As you grow older, you are more likely to develop long-term health conditions that require taking multiple medications. Many older people also take over-the-counter (OTC) medications, vitamins, or supplements. As a result, older adults have a higher risk of overmedication and unwanted drug reactions

(adverse drug events).According to the Centers for Disease Control and Prevention (CDC), adverse drug events result in over 700,000 visits to hospital emergency rooms each year. Many adverse drug events can be prevented.

To lower the chances of overmedication and drug reactions, the American Geriatrics Society’s Foundation for Health in Aging recommends the following tips for safe use of medications.


Even though a prescription is not needed for over-the-counter medications (OTCs),

some can cause serious side effects in seniors. Some OTC medications—like

ibuprofen and naproxen—have different names but belong to the same drug type

or category. Taking both drugs at the same time is the same as taking a double dose,

and could cause problems. Also, OTC drugs and supplements may interact with your

prescription medications. For these reasons, you should always check with your

healthcare provider or pharmacist before taking any OTC drug or supplement.

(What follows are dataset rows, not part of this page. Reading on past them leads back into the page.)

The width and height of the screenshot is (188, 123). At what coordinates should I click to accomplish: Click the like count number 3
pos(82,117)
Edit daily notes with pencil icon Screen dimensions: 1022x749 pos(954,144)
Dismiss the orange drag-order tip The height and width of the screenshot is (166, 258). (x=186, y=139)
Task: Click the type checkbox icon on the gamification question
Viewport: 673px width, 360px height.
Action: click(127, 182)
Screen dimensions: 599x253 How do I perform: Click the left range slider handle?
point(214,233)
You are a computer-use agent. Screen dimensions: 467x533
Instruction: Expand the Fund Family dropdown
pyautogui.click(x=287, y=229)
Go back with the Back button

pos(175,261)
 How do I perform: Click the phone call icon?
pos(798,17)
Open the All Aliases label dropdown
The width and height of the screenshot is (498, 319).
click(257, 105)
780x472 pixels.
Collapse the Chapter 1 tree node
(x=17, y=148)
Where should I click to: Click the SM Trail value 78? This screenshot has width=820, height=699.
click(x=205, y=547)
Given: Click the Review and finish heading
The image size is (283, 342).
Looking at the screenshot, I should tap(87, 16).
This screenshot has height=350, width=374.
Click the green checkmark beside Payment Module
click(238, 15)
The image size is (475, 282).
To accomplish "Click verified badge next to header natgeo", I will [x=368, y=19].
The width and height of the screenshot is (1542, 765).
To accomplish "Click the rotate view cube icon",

Make a list of all the medications you take, their doses, and how often you take them.

Be sure to include in the list any OTC drugs, vitamins, supplements or herbal or

other remedies. Share this list with all of your healthcare providers and caregivers.

You should keep a copy too. Take the list with you to each medical appointment, and

carry the list with you at all times, in case of a medical emergency.


Once or twice a year, ask your primary healthcare provider to review your list of

medications, supplements, and vitamins. Ask whether you still need to take each one

at its current dose. Your provider may want to stop some of your medications.


Whenever a healthcare provider prescribes a new medication or a change in the

dose, ask why. (If, for example, your provider prescribes a new medication to ease

the side effects of a drug you’re already taking, ask if it makes sense to continue

taking the drug that is causing the side effect.) Ask your provider or pharmacist to

check any new medications in a drug interaction computer database, especially if

you’re already taking five or more drugs


Check the prescription label and look in the bottle to make sure the pharmacist has

given you the right amount, of the right drug, at the right dose. Your pharmacist can

put large print labels on your medications if you have vision problems.


Take your medications exactly as directed by your healthcare providers. Be sure

you understand how, when, and for how long you should take the medication. Try

to have all your prescriptions filled at the same pharmacy, so they get to know

you and the pharmacist is aware of all the different medications you are taking.

Most pharmacies use computer systems that alert the pharmacist of possible drug

interactions. Also, let your pharmacist know about any past allergic reactions you

have had to medications.


Do throw away medication if the expiration date has passed.

Do make a list of your medications and know what each one is for.

Do ask questions.

Do be sure to keep your prescriptions filled so you don’t run out.

Do use a pillbox to help you remember when to take your medications.

Don’t take medicine that is not prescribed for you.

Don’t use medication that has passed its expiration date.

Don’t stop taking medication just because you feel better.